▶ Your assignment
Skip the pictures. Retype exactly, and only, the lines between the line holding "Task: Open player settings ring icon" and the last line below, inclusive.

Extracted data entries:

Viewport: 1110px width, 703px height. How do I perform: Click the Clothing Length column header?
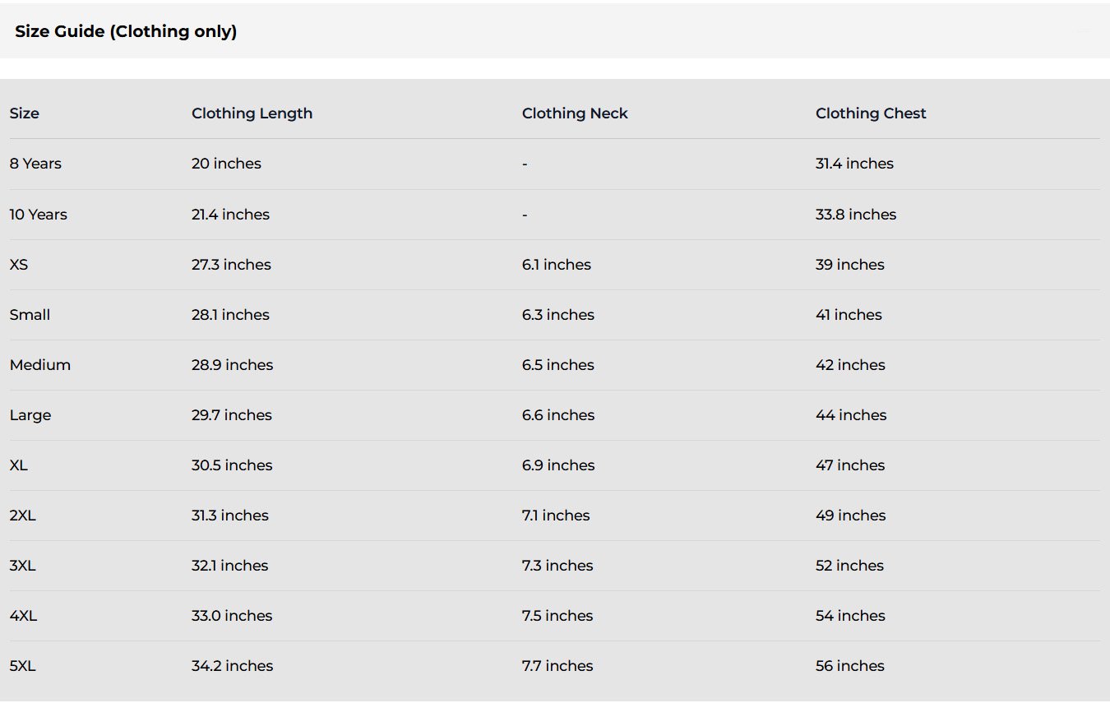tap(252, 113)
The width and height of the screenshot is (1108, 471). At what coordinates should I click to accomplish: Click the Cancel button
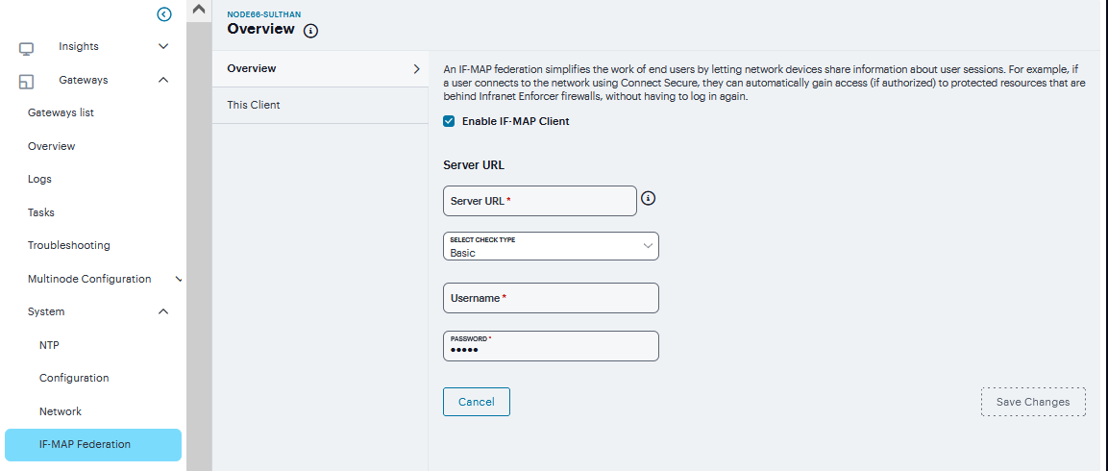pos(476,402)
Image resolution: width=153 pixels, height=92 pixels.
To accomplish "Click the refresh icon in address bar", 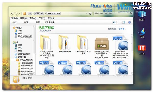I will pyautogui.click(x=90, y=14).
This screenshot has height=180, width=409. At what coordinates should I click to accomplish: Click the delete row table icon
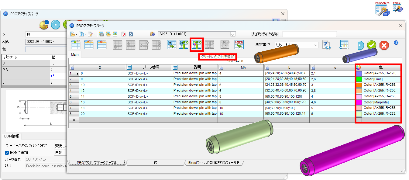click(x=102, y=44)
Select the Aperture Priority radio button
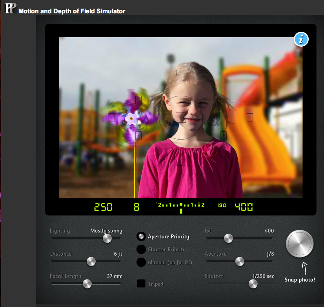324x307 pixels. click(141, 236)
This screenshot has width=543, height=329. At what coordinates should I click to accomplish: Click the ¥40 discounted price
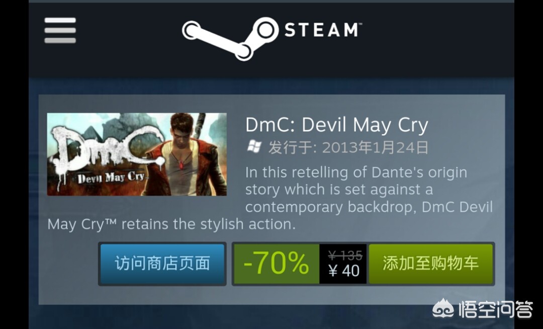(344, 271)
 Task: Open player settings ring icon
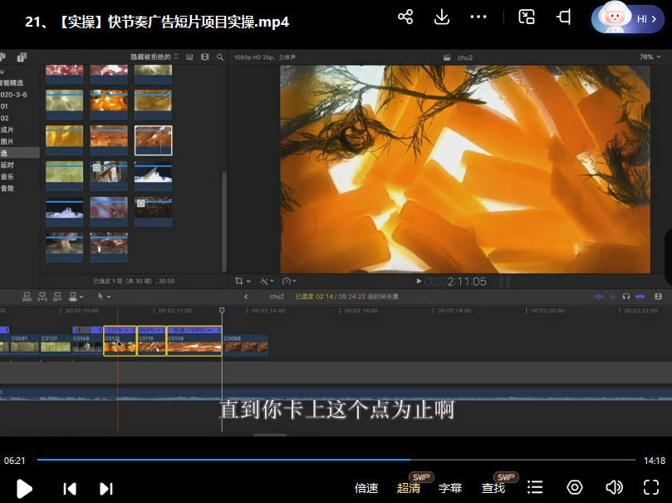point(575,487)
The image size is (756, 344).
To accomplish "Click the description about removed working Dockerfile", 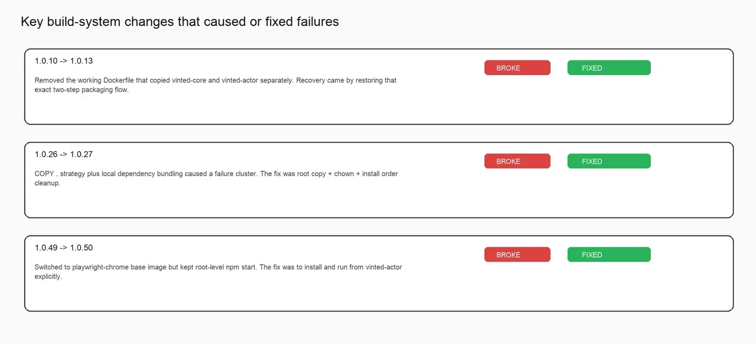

▶ Solution to the exercise
 Task: Open player settings ring icon
point(575,487)
The image size is (756, 344).
To accomplish "Click the description about removed working Dockerfile", 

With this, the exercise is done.